##### Given records

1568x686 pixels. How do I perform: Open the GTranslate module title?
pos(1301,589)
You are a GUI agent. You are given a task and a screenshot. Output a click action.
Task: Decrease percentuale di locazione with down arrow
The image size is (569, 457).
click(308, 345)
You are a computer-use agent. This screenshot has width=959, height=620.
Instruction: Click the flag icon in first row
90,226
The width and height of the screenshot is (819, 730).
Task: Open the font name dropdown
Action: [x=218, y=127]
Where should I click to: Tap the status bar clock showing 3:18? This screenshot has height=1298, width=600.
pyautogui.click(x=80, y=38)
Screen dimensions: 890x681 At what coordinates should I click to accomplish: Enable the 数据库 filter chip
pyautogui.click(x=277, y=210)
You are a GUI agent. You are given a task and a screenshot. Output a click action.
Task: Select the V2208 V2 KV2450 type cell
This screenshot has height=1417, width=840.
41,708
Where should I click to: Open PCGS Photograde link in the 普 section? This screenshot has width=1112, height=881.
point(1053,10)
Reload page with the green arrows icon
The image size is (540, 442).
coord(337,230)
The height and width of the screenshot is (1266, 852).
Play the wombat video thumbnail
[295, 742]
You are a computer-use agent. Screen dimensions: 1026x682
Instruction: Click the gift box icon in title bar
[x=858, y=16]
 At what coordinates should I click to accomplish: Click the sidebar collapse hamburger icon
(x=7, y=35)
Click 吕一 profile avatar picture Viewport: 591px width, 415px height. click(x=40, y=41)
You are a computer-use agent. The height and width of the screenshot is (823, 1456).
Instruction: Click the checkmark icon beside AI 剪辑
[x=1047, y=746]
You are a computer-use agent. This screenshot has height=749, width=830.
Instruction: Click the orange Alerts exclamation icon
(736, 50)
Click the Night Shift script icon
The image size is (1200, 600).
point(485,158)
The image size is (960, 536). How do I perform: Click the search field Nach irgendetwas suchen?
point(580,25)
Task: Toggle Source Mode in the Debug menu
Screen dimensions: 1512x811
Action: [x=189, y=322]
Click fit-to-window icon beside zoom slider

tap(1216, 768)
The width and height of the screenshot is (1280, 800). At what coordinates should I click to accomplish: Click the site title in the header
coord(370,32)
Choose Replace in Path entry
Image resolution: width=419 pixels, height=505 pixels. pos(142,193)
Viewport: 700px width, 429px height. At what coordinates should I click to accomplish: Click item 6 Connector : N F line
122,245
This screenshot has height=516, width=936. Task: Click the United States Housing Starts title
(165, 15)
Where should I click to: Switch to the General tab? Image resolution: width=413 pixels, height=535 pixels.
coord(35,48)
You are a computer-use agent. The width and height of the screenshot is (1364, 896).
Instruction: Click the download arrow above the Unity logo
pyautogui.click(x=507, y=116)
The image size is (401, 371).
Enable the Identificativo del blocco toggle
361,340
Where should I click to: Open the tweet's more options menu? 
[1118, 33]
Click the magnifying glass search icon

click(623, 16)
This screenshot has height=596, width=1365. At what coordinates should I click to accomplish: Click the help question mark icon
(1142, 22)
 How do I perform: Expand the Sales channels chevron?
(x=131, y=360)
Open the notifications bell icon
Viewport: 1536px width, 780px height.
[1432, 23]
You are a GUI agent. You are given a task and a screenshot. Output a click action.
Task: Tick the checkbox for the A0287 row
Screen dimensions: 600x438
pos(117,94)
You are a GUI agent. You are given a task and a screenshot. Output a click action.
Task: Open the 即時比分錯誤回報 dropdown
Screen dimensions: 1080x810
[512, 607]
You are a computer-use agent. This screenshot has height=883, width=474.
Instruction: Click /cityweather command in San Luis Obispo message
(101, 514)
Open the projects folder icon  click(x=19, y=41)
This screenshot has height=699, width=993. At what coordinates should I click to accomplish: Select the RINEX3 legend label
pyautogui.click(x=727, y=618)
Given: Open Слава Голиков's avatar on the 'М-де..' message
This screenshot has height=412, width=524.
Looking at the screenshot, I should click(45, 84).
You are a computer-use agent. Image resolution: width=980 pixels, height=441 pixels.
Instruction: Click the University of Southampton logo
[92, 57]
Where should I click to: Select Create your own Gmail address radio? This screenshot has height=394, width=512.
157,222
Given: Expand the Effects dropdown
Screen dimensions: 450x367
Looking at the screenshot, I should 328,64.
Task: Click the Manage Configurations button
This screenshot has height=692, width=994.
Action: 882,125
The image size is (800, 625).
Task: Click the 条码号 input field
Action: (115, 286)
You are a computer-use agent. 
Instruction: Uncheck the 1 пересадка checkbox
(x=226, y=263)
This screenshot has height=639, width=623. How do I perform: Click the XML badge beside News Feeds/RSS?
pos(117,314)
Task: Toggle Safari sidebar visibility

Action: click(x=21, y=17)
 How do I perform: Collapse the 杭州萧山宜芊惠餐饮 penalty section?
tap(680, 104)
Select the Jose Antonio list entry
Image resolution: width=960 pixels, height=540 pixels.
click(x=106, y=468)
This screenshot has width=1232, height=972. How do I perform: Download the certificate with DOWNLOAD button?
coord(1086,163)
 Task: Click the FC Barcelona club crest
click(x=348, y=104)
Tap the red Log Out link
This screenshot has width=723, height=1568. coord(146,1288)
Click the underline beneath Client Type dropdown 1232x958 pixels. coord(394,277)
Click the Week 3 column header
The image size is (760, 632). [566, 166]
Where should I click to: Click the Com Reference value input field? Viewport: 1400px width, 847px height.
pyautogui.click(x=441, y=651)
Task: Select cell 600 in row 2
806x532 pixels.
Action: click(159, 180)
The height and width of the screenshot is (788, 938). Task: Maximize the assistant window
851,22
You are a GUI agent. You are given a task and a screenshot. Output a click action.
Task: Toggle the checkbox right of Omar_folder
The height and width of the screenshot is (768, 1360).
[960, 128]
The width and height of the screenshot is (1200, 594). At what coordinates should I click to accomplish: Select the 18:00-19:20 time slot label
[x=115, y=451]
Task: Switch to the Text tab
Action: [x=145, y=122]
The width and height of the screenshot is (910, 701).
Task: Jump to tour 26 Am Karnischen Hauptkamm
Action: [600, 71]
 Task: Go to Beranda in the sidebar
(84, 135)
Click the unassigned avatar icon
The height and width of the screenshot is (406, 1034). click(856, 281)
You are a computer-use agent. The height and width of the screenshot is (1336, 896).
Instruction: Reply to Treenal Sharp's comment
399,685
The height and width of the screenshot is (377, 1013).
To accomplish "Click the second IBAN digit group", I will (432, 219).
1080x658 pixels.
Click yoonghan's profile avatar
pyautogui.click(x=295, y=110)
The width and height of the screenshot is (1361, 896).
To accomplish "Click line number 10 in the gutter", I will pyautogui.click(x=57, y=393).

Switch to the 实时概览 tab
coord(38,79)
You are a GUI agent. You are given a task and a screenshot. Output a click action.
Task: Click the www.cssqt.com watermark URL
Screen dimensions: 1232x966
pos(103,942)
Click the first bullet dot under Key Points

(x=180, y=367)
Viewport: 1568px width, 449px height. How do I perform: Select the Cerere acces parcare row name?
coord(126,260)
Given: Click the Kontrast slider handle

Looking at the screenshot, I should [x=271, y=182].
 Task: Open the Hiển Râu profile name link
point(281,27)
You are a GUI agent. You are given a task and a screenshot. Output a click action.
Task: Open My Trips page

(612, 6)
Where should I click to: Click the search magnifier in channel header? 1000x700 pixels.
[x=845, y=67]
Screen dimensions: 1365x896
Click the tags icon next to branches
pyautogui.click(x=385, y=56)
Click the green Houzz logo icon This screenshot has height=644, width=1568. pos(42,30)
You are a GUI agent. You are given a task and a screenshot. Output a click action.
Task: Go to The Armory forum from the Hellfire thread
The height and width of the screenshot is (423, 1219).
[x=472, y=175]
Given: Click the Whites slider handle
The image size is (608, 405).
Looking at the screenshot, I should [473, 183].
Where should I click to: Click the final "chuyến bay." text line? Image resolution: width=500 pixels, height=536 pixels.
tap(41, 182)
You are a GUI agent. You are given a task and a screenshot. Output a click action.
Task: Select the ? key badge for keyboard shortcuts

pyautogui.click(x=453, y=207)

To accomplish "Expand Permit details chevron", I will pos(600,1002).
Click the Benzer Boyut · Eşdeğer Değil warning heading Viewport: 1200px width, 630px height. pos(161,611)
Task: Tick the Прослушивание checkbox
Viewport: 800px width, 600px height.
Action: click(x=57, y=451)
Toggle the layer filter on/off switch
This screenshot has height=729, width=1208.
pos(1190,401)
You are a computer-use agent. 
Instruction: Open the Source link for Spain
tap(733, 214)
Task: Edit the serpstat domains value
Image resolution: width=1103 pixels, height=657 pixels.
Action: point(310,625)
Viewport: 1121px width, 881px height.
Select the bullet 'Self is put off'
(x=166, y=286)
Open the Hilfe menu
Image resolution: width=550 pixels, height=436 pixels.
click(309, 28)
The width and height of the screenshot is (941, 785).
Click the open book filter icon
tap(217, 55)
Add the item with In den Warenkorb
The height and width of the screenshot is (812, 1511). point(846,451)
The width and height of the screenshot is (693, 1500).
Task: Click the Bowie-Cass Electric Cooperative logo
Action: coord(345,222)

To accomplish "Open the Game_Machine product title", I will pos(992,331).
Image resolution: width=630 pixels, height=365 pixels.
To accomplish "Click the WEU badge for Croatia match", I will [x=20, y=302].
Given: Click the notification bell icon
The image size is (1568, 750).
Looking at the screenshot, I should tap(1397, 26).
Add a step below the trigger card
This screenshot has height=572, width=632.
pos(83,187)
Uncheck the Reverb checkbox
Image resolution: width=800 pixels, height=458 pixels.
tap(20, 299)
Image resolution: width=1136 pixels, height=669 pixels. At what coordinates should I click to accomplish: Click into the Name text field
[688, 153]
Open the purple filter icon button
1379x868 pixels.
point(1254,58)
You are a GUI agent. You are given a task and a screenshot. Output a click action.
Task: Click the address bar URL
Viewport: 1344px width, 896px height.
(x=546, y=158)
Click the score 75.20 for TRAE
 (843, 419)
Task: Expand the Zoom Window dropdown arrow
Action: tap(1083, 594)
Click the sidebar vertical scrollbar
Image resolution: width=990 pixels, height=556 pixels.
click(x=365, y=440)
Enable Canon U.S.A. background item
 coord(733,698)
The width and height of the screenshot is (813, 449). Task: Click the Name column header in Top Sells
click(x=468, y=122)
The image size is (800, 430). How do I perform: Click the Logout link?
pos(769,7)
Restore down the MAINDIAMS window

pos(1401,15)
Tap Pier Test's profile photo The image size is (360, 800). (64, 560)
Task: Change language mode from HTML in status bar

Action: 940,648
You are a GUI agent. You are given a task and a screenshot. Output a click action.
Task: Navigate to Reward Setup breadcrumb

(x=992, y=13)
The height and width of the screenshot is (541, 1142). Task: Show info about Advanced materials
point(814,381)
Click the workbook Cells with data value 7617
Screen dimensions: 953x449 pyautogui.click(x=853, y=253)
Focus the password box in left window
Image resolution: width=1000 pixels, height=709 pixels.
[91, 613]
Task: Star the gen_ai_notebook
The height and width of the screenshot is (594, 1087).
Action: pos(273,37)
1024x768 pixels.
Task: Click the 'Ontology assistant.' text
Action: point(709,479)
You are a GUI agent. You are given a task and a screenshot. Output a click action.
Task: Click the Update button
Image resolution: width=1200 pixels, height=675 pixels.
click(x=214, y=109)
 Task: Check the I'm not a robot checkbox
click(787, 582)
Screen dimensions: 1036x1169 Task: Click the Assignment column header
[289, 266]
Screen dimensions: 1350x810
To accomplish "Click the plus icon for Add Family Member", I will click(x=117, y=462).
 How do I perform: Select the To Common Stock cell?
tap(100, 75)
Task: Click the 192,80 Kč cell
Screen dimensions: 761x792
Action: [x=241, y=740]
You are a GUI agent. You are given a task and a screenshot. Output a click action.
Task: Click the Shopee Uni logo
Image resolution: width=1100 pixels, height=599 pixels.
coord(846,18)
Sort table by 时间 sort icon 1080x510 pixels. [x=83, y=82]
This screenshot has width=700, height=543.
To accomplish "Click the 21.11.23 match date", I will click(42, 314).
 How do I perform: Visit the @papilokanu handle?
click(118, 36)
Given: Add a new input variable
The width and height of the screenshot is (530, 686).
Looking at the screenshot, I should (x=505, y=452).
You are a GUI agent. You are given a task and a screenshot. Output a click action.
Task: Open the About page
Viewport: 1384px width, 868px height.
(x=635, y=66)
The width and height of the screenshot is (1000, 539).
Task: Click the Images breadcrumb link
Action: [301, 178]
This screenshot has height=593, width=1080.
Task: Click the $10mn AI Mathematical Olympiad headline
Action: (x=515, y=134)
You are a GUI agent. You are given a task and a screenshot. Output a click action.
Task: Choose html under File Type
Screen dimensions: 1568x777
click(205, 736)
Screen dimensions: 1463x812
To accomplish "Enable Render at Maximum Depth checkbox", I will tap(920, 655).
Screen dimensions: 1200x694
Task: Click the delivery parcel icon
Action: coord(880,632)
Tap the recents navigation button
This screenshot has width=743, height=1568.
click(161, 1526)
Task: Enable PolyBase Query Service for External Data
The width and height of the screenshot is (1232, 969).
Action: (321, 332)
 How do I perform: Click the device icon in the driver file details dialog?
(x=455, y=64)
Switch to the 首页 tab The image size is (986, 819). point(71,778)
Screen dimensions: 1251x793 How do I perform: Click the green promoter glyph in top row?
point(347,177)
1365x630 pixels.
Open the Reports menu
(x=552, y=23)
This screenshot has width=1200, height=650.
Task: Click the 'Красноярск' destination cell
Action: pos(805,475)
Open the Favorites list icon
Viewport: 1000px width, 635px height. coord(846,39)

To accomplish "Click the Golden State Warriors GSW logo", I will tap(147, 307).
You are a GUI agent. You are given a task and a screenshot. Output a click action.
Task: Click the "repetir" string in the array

##########

== Task to carry out ==
Go through the listing above and return every line where the word "match" occurs.

== Output for this task ==
To accomplish "Click the WEU badge for Croatia match", I will [x=20, y=302].
To accomplish "Click the 21.11.23 match date", I will click(42, 314).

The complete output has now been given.